As it stands now, shooting and homicide victims across the city are up this year compared to last. There have been 54 more shooting victims and 15 more homicides.

But what's especially alarming is the increase within the Philadelphia Police Department's 22nd district in North Philadelphia.

The numbers have more than doubled compared to this time last year.

There are nine more homicides and 31 more shooting victims.

The violence and guns was something addressed by the mayor on Thursday during his virtual news conference.

He said gun stores remaining open in the state during the pandemic represents an unfortunate part of our culture.

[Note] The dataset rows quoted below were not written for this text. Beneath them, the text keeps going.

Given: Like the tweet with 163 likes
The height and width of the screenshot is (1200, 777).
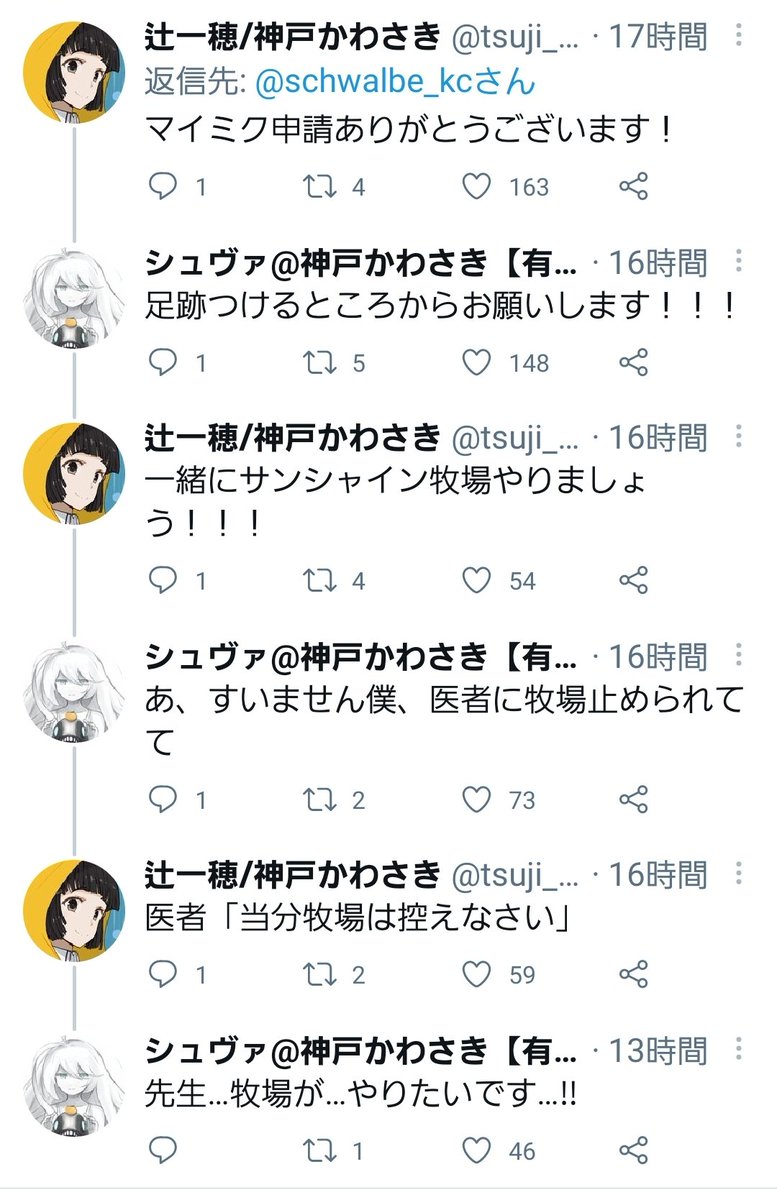Looking at the screenshot, I should coord(478,186).
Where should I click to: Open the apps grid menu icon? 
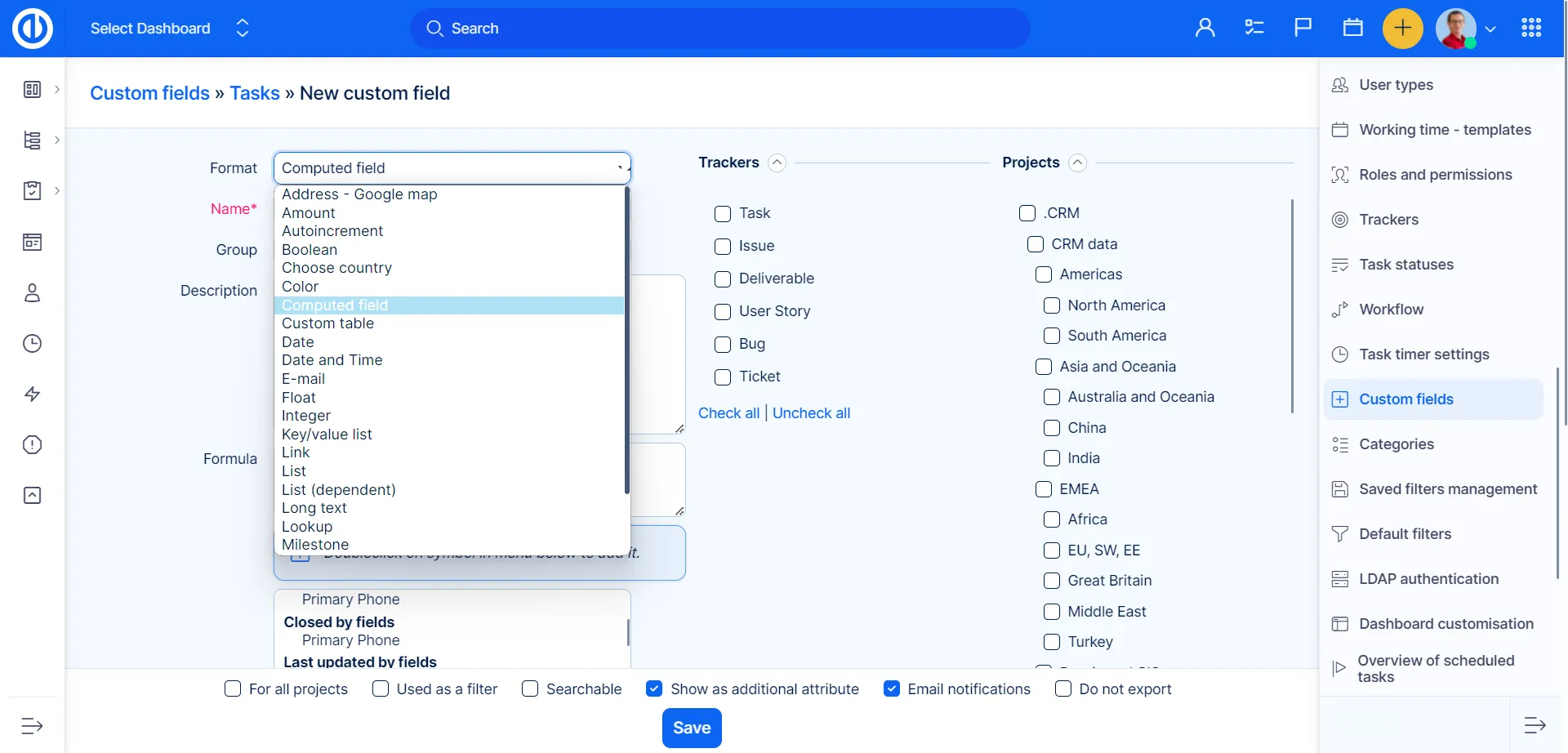pyautogui.click(x=1531, y=29)
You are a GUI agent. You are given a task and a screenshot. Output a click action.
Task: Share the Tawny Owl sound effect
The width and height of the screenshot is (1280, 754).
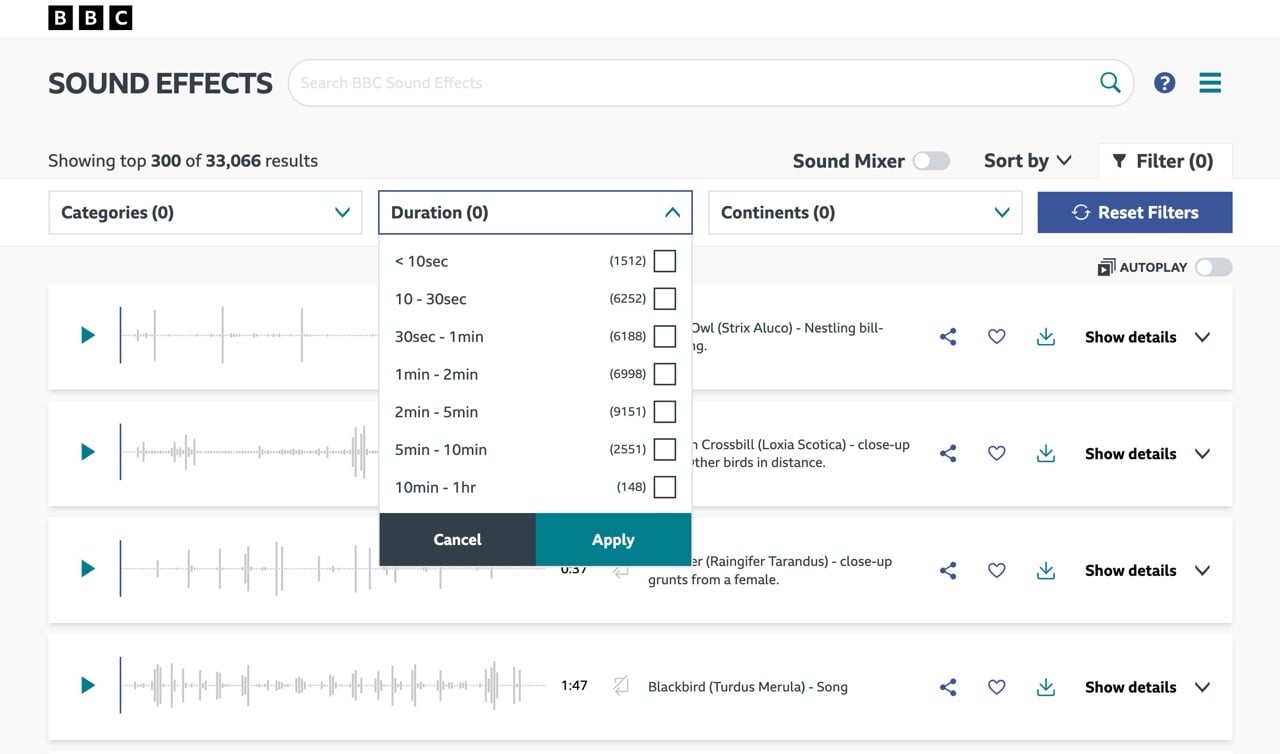[947, 337]
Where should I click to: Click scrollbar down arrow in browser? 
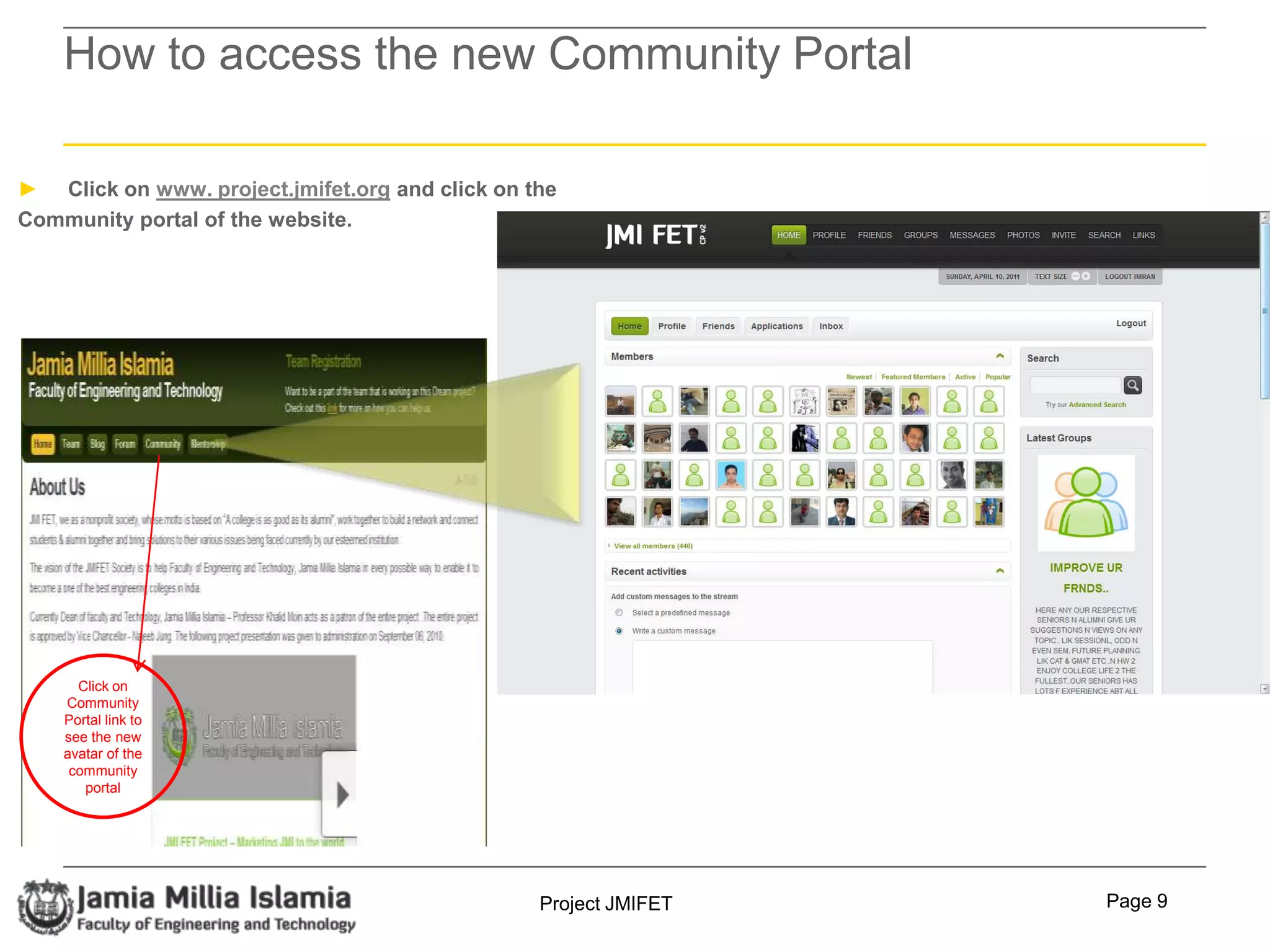point(1264,689)
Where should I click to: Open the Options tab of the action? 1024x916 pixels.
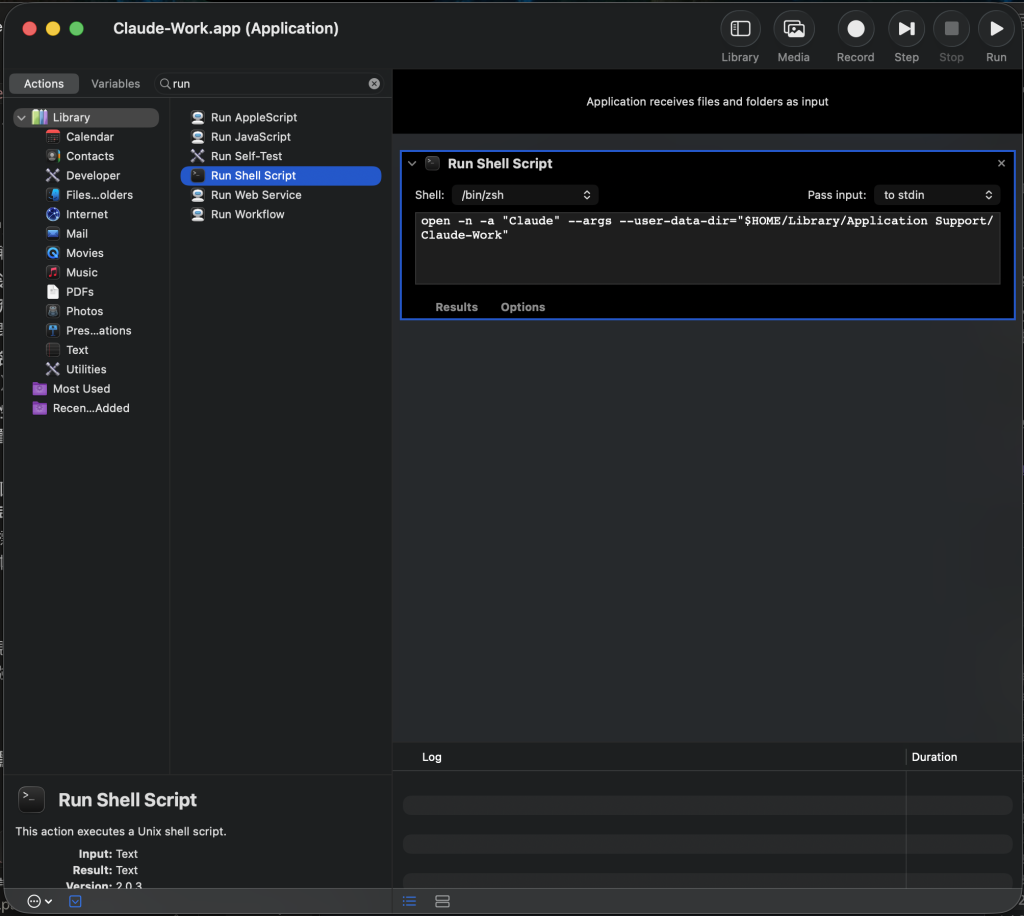(522, 307)
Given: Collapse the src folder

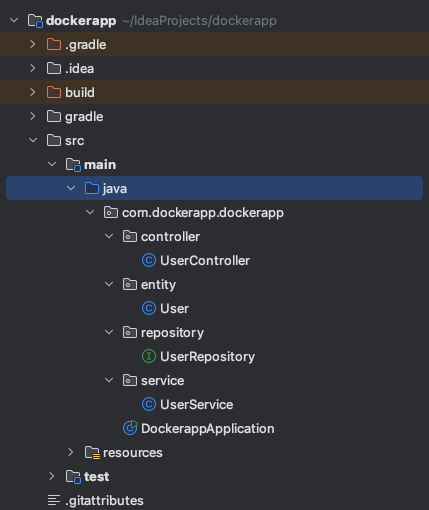Looking at the screenshot, I should pyautogui.click(x=33, y=140).
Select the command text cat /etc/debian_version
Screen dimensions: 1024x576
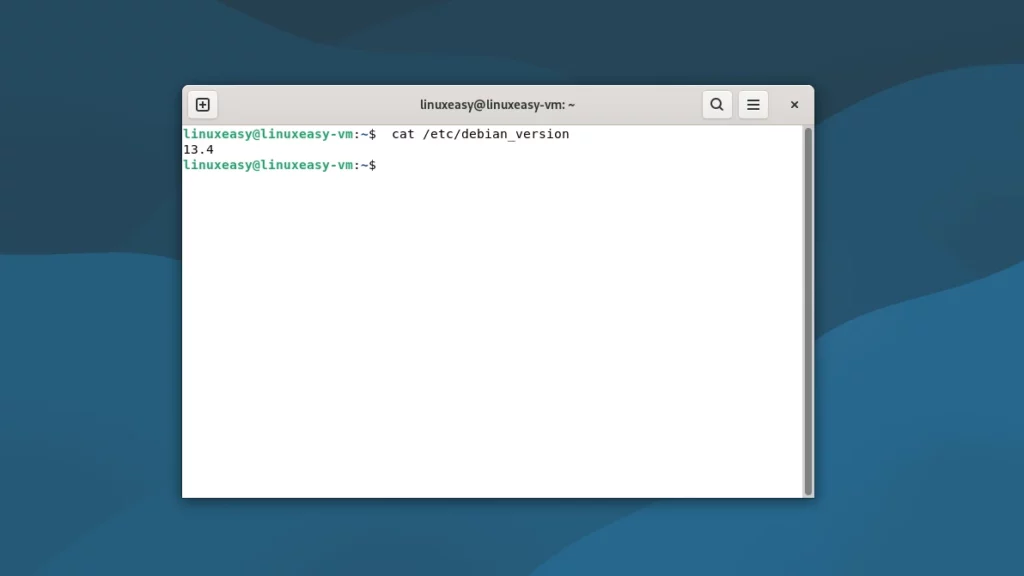tap(480, 133)
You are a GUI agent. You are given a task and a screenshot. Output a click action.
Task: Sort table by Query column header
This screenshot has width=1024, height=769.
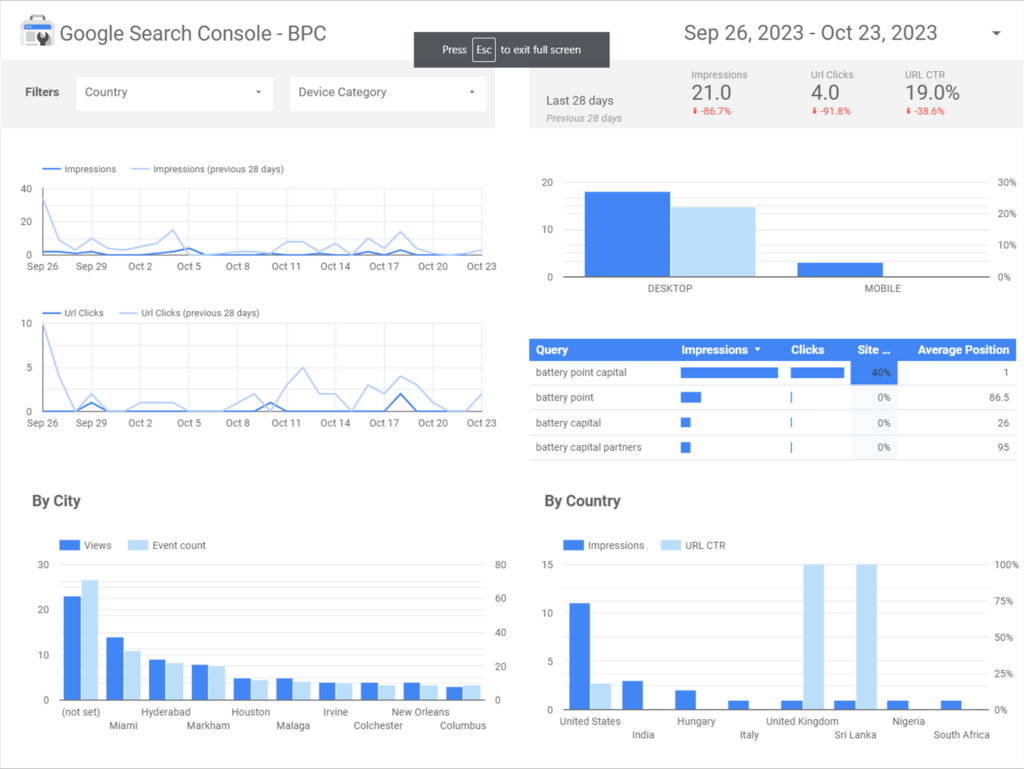coord(552,350)
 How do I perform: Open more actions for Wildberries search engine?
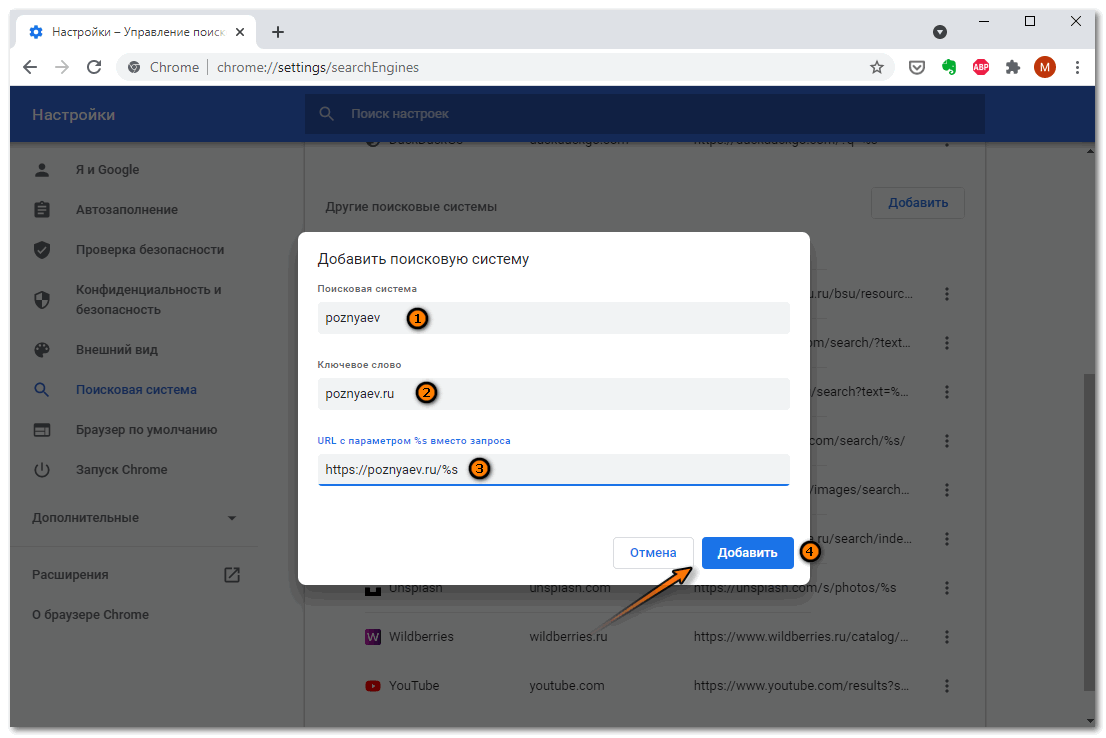(x=946, y=637)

"I've always believed there are too many guns in this society. I didn't think gun shops were an essential business and it's the way this country is. I don't know if I'm going to be able to change the mindset of this entire nation on weapons," said Mayor Jim Kenney.

But officials say they're trying to combat this.

It's an effort lead by Anthony Murphy through the city's managing director's office.

It's about connecting with neighbors and making them connect with each other.

Murphy is the executive director for Town Watch Integrated Services.

"One of the things we do in Town Watch is get neighbors involved and addressing the quality of life issues in their community," said Murphy.

He says the coronavirus pandemic likely has something to do with this.

But for gun violence to truly stop, neighbors need to work together.

"Because then when you see the young man on the corner, and you know his mother, you know the father, then you know him and can speak to him and change how he'll react and respond to situations," Murphy said.